Iceberg table's files name from table$files and $path don't match

Originally posted on the Trino slack by Moh. Hac.

Hi all, I have a question regarding trino/iceberg, I might be missing some basic understanding of iceberg, would be great to either help with an explanation or point to right article(s)

Let’s say we have an iceberg table in trino named iceberg.core.orders , which is partitioned by report_date. This table is managed by dbt through delete+insert strategy (e.g. we delete the last 10 days of orders and reinsert again incld. latest report_date)

My understanding is that the “$files” metadata table contains all files related to the current snapshot. Nevertheless, running a count distinct on the hidden column “$path”, in the affected orders table, is showing a lower count of files than by querying the “$files” metadata table

select count(distinct file_path)
from iceberg.core."orders$files" f
;
-- higher file count than from the next query

select count(distinct "$path") as file_path
FROM iceberg.core.orders
;
-- much lower count

What am I missing/misunderstanding? How to use only “$files” metadata table to run statistics on file size, size deviation, etc..

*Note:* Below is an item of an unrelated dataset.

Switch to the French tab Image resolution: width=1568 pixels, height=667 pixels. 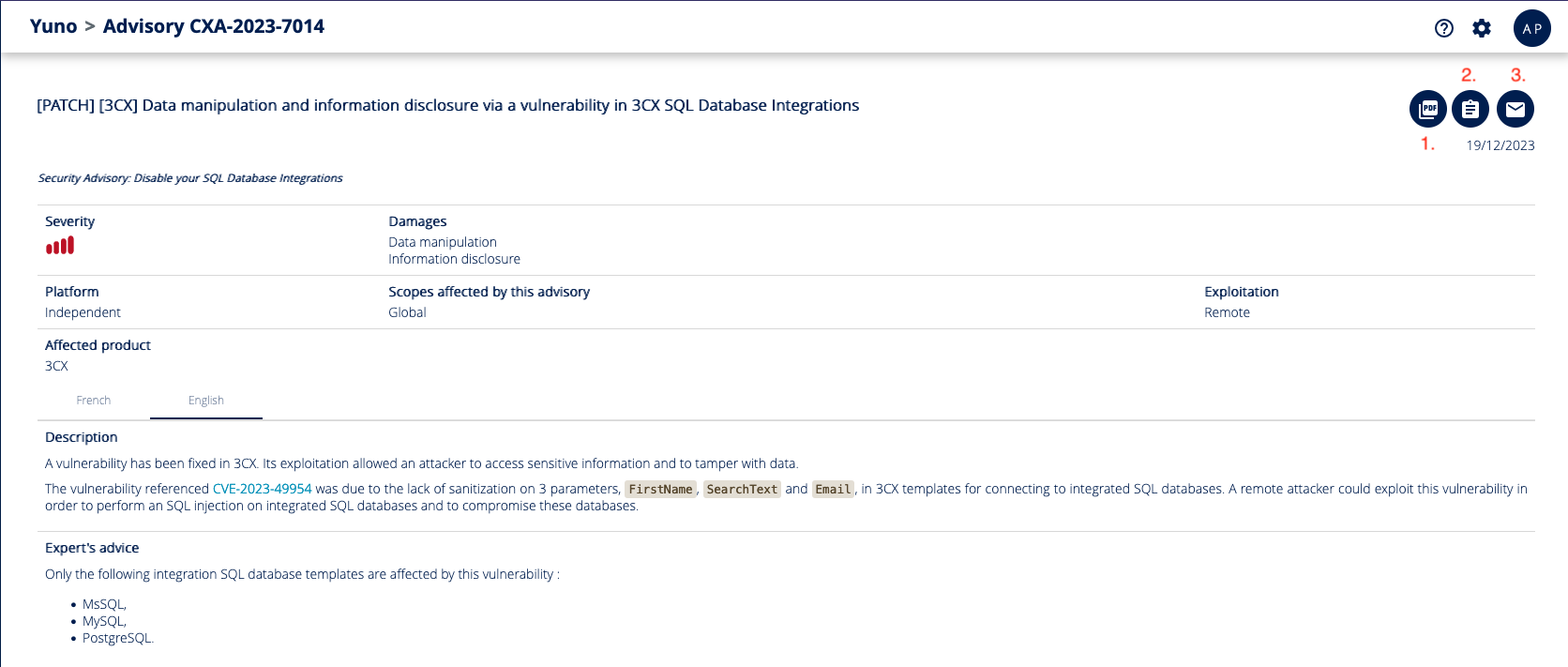[x=94, y=401]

Background: We are running statistics on data files for current data and want to use to avoid running full table scan on data tables

TL;DR

This is related to the fact how deletes and updates are handled. Meaning you probably have a single ‘record’ tracked in two files (such as when you do an update) and the $files metadata TABLE shows all those files.

But, when you ask for the $path metadata COLUMN you are only seeing the a single path for a given row (i.e. if the output of an update it would be the path of the last rewrite).

This would make sense if you are doing deletes and then reinserts as the rows that were there before are now in likely THREE, or more, $files (the original data, the deletion marker, and the insert).

SHOW ME

Initial inserts

Load up a table with 1500 records.

create table customer 
as select * from tpch.tiny.customer;

See how many $files are supporting this version of the table.

SELECT substring(file_path, length(file_path) - 20) 
         AS end_of_file_name, 
       file_format, record_count
  FROM "customer$files";

Yep, 1 file that has all 1500 records.

See how many distinct $path values there are.

SELECT distinct(substring("$path", 147)) as end_of_file_name
  FROM customer;

Still just (the same) one.

Delete all records

delete from customer
 where custkey > 0;

Notice that running the $files query again shows 2 files. Each with 1500 records. That’s because the first one has the 1500 initial records and the second one contains the positional deletes that say they are no longer needed. This is because of the Merge-On-Read (MOR) strategy being used.

Conversely, the $path query shows no files are present as there are actually 0 rows in the table in this version and $path is a metadata column, so it isn’t there either.

Insert them again

insert into customer 
  select * from tpch.tiny.customer;

Now there are 3 file names from the $files metadata table – one for the initial 1500 inserts, another for the 1500 deletion markers, and the final file with 1500 net-new records.

And now only 1 file name from $path – notice it is the latest Parquet file from the screenshot above (i.e. the net-new records).

And that’s how the $files and $path values quite easily could be different.